“In your experience, how have the relationships between payers and providers changed during the transition from fee for service to value-based care?”
In the fee for service era, frankly most providers were entirely unaware of the payer world or presence, unless their daily routine was interrupted by a prior authorization request or some random request for records. In the background, the relationship between the payers and the providers’ leadership team was mostly adversarial, especially around negotiating contracts or dealing with details within the contract period.
This adversarial stance between payers and providers is undergoing a fundamental shift in the pay for value era. The incentives for both the payers and providers are now more aligned around improving quality and decreasing cost. Though some providers will always feel that some of the quality measures are not particularly meaningful, in general providers agree that most of the measures are helpful. Payers and providers are aligned around decreasing overall cost in general relative to the degree of downside risk an ACO or CIN is willing to take on.

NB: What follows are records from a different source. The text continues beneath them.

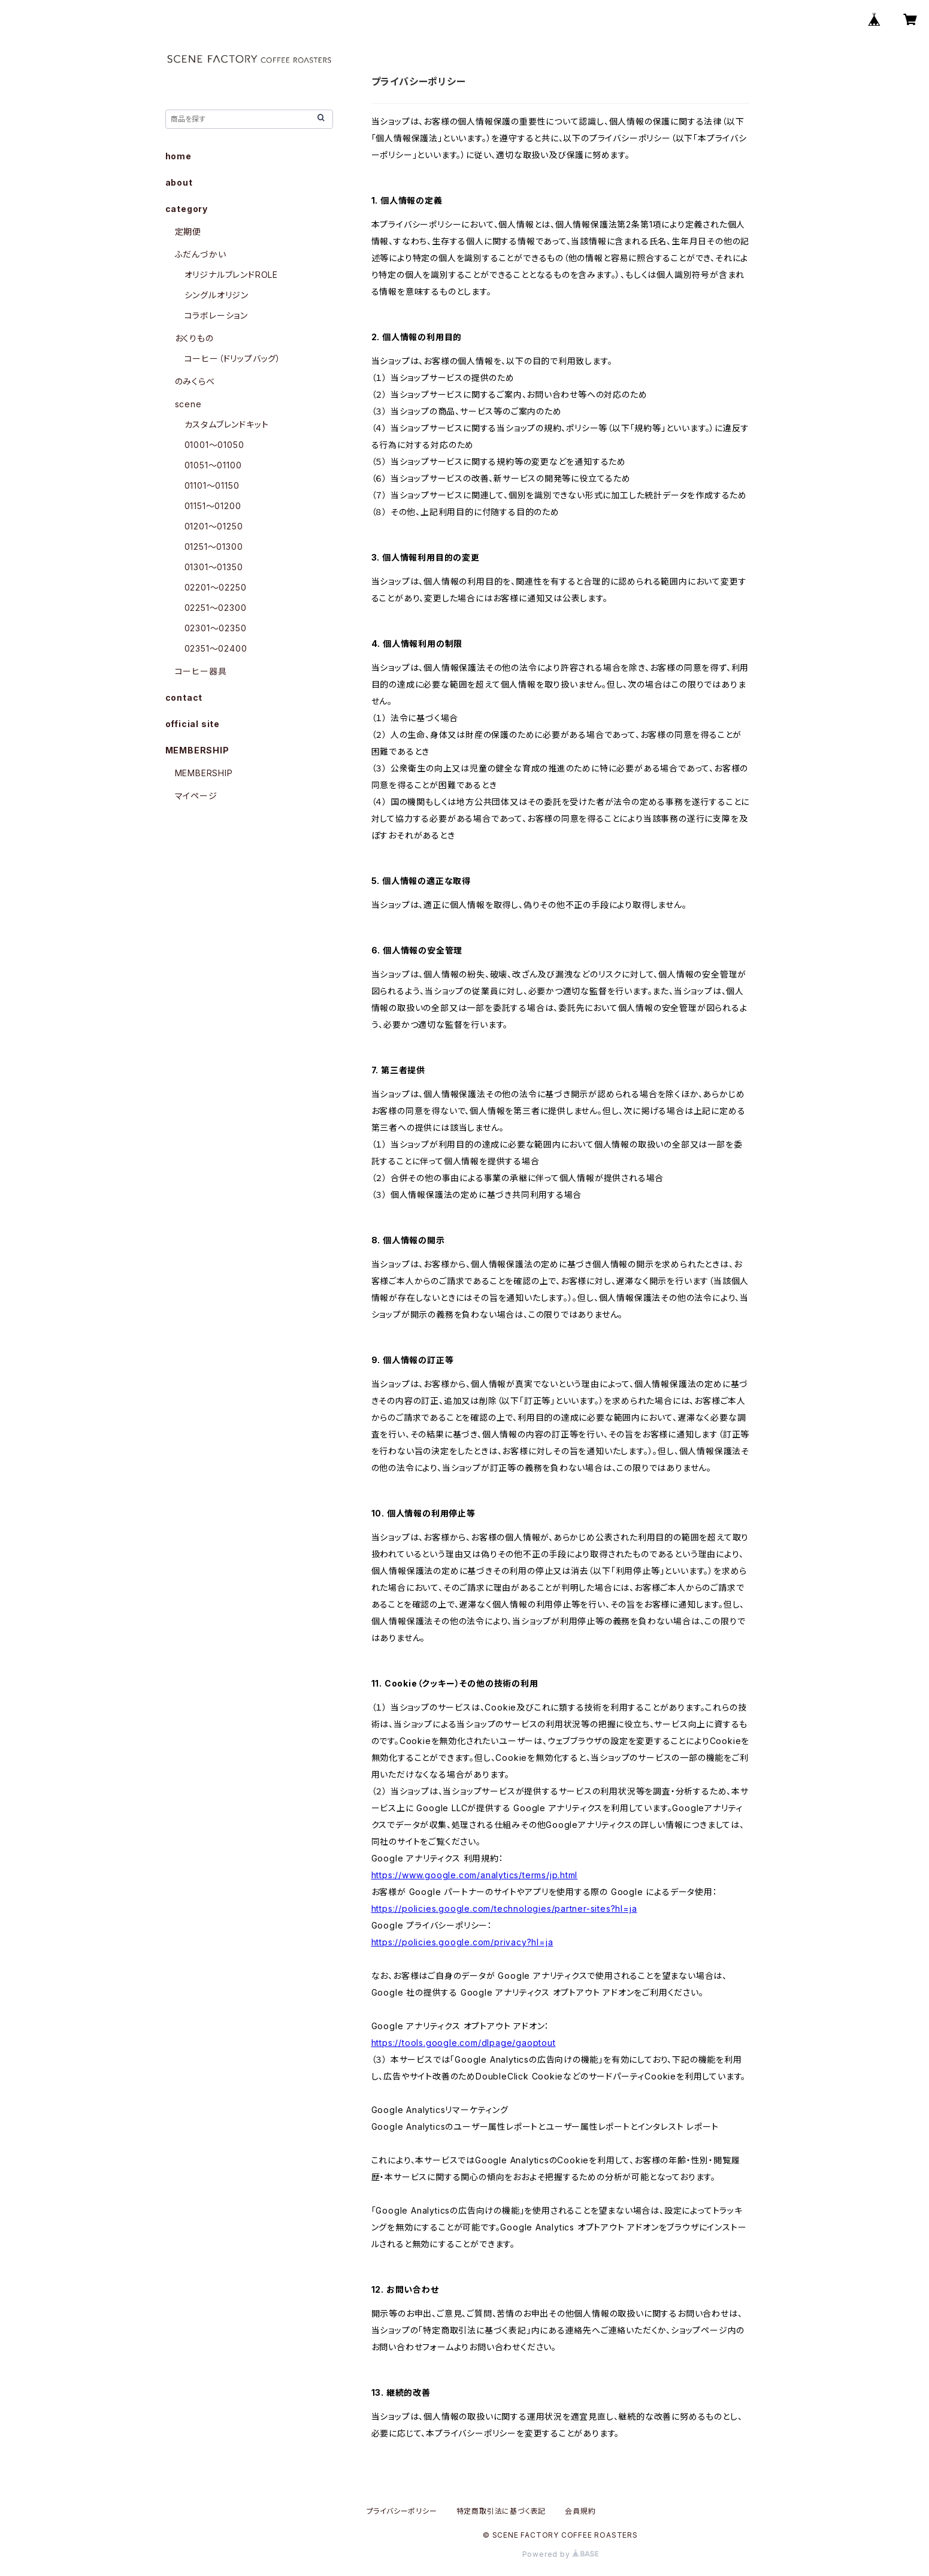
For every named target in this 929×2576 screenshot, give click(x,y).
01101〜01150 (212, 485)
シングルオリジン (216, 295)
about (179, 182)
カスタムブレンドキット (226, 424)
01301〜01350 (213, 567)
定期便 (188, 231)
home (178, 156)
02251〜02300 (215, 608)
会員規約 (580, 2511)
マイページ (196, 796)
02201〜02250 (215, 587)
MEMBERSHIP (204, 773)
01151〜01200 (212, 506)
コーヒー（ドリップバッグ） (232, 358)
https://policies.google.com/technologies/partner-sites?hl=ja (504, 1908)
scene (188, 404)
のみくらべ (195, 381)
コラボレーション (216, 315)
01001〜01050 (214, 445)
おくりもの (194, 338)
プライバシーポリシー (402, 2511)
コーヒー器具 (201, 671)
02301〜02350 (215, 628)
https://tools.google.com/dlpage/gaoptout (463, 2043)
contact (184, 697)
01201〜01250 (213, 526)
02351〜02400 (215, 648)
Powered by (560, 2554)
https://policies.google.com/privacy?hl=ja (462, 1942)
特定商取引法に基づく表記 (501, 2511)
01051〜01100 (213, 465)
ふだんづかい (200, 254)
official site (192, 724)
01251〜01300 (213, 546)
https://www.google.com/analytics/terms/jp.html (474, 1875)
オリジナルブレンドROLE (231, 275)
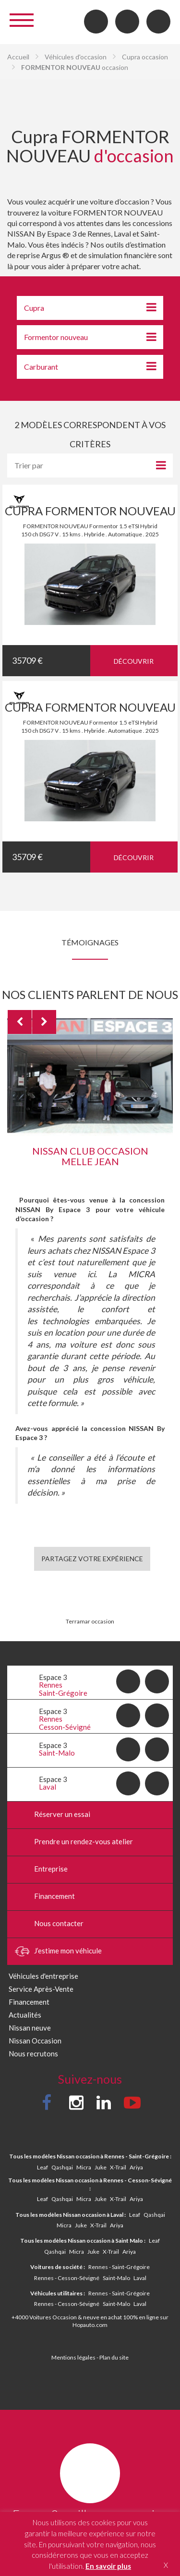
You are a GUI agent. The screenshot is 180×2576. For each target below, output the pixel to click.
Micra (83, 2167)
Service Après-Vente (41, 1989)
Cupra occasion (145, 57)
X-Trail (118, 2167)
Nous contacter (49, 1924)
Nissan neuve (30, 2027)
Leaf (42, 2167)
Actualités (25, 2014)
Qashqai (62, 2167)
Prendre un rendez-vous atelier (74, 1842)
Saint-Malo (116, 2277)
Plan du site (114, 2357)
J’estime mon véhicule (58, 1951)
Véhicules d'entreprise (43, 1976)
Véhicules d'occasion (76, 57)
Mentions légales (73, 2357)
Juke (101, 2167)
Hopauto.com (90, 2324)
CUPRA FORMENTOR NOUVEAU (90, 511)
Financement (45, 1897)
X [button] (166, 2565)
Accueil (18, 57)
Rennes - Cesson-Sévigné (66, 2277)
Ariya (136, 2167)
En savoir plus (108, 2566)
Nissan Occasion (35, 2040)
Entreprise (41, 1869)
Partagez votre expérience (92, 1559)
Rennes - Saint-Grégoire (119, 2266)
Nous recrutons (33, 2053)
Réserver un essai (52, 1815)
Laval (139, 2277)
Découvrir (134, 661)
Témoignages (90, 942)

Under Medicare MACRA rules, almost all clinicians will face upside and downside risk starting in 2019, which I believe will continue to add fuel to the pay for value fire. It is also my belief that commercial payers and states running challenging Medicaid budgets will continue to resort to global payment as the only tool in the toolbox currently capable of reining in costs.
The early days of quality contract negotiations
I experienced personally much of this transition from adversarial stance to collaborative stance in my prior role in Boston as a Chief Medical Officer for a large ACO working on the first Blue Cross Blue Shield of Massachusetts Alternative Quality Contract (AQC). That effort took years to negotiate, and over time morphed into a progressively collaborative effort between payer and providers.

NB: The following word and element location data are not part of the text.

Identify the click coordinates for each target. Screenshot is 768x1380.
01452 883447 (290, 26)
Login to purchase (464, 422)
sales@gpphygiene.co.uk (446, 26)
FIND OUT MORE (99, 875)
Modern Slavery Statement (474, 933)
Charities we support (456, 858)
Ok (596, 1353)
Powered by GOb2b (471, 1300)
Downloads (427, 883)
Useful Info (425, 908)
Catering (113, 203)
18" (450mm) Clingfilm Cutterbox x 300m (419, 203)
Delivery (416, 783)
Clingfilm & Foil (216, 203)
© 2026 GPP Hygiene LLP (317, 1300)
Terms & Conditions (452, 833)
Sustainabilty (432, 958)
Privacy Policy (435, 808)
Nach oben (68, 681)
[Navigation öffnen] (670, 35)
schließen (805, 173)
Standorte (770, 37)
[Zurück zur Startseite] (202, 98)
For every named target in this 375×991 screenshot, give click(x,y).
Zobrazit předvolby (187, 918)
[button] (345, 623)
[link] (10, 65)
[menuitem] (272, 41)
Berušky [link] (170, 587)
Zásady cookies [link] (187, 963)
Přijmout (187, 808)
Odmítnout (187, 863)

Quality contract evolution over time: two examples
Let me provide two examples of how payer-provider relationships have evolved over time. In the first example, a large group of providers with a mainly Medicaid and Medicare population partnered with their predominant payer in the following ways:
- The payer wished to engage the local community health centers (CHCs) in a proactive manner to provide high quality care. As a Medicaid and Medicare plan, they were interested in protecting and improving their STARS rating, but more than that, they recognized the challenges of providing care to a migrant, socioeconomically disadvantaged population and wanted to support the providers in their network.
- The payer recognized the CHC as the true and appropriate nexus for patient engagement and driving outcomes. Their quality program reflected this with useful measures on access to care, preventative care, and chronic disease management.
- Many of the CHCs in this network work with other payers who provide data three months later, with no real ability for the CHC to reconcile the denominator or numerator used in the quality reports. This payer provided timely, actionable data which proved to be a big advantage for these providers.
- Data transparency was critical to the success of the effort. Both payer and providers achieved this in two ways. 1) The program used EHR data that providers already trusted and could validate. 2) The program used the same shared data asset – with validated data – for reporting by both the plan and the provider.
This payer invested in the network in other ways, including providing care managers embedded in the CHCs to engage with teams and patients. Collaboration between the providers and this payer was key as they worked jointly to improve outcomes. Each party brought unique strengths – the payer made larger programmatic investments, while the primary care physicians (PCPs) served as the main point of contact for the patients.
In the second example, another health plan focused on PCPs with a PCP-centric quality contract model. (Specialty providers were not included in the quality program.) The health plan had three main keys to their approach:
- Absorb the shock between what national policies require and what provider organizations are able to handle.
- Outsource capabilities previously handled in-house back to the provider groups closer to the patient.
- Coach, subsidize, and provide resources to providers to assist their organizations to be able to take on risk.
This plan pays for the analytics platform used to support the quality program, and subsidizes the practices as they stand up operations to succeed in that program. The plan also outsources care management, which is more effectively handled directly by the providers.
Provider autonomy is recognized as an important factor. For example, this plan allows practices to have some flexibility in panel definition. They start with a fixed patient list, but are allowed to define inactive patients. The providers are not held to requirements for patients on the list for whom they are no longer functionally responsible.
Looking forward to continued alignment
Though pay for value financial structures are in no way a panacea for our colossal cost overrun problem in US healthcare, they have shown promise in aligning incentives between payers and providers. This new alignment may provide another silver lining in that payers and providers are more willing to share data in the interest of improving systems of care. For example, the successful implementation of disease management registries for diabetes or heart failure rely on both claims and EHR data sourced from payers and providers respectively.
I am guardedly hopeful that we are entering a new era of more useful cooperation and collaboration between payers and providers. The proof is always in the pudding!!